Page text:
_ _ _ _

In my new book, A World in Emergence, my goal is to work out how these different elements are constituted and how they shape the formation of the contemporary geographic landscape. The chief focus of the book is on the enormous resurgence of cities all over the globe in the last few decades, in significant degree as a function of the recent worldwide intensification and spread of revivified forms of capitalism. This resurgence and the new regionalism that accompanies it will almost certainly come to be one of the defining features of the geography of the 21st century.

I suggest in the book that a distinctive new form of capitalism has been coming into existence since about the 1980s on the basis of microelectronic technologies and the ways in which they drive out standardized forms of work and encourage a vast expansion in types of human capital based on the cognitive and cultural assets of the labor force. Accordingly, I refer to this new order of things as “cognitive-cultural capitalism”, i.e. a system that revolves in major degree around production sectors like software and technology-intensive industry, business and financial services, fashion-oriented sectors, and cultural products such as music, film, and electronic games.

The cognitive-cultural economy is bringing into existence a distinctive new historical wave of urbanization and spatial development, focused especially on large metropolitan areas or global city-regions. Most of these city-regions are located in North America, Western Europe, and the Asia-Pacific region, but other parts of the world are also subject to its influence in various ways. With the rise of this global network or mosaic of city-regions a reorganization of older national urban hierarchies into a more integrated global system is steadily coming about.

_ _ _ _

Data section:
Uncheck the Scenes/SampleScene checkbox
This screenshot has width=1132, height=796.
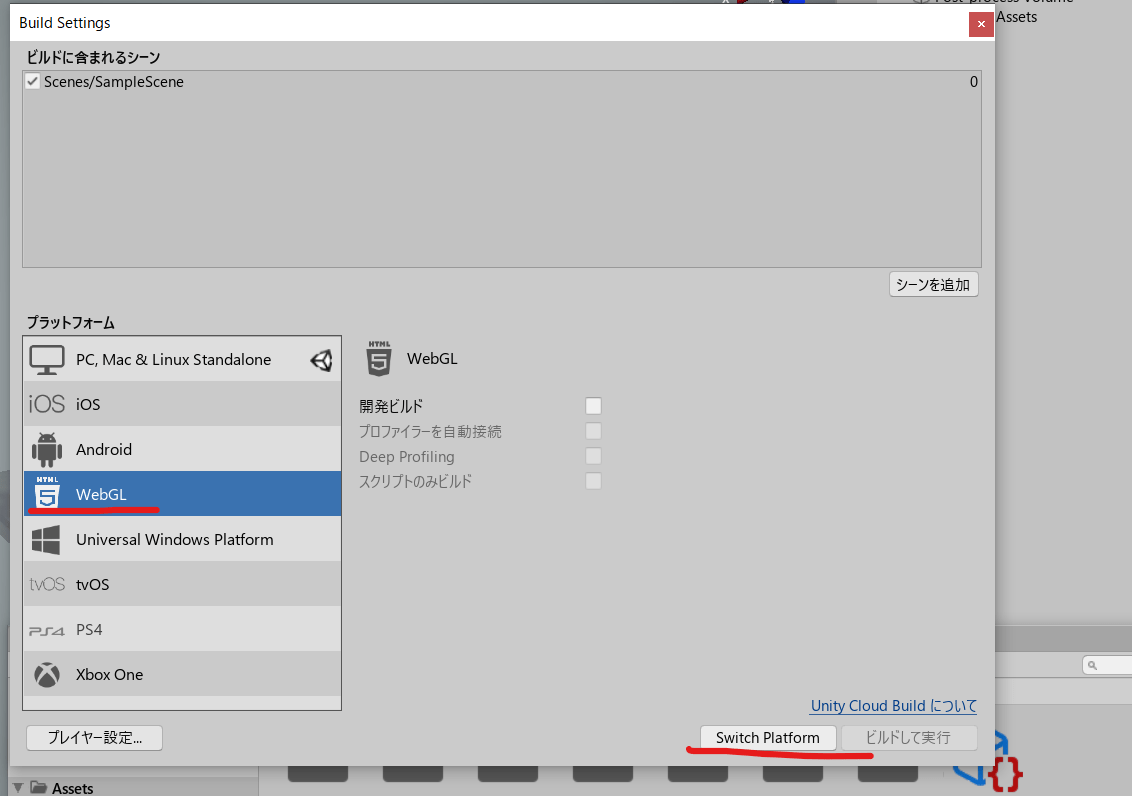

_ _ _ _

Exercise: According to the passage on cognitive-cultural capitalism, since roughly what time has this new form of capitalism been coming into existence? The listing plays no part in this exercise.

Written reply: Since about the 1980s.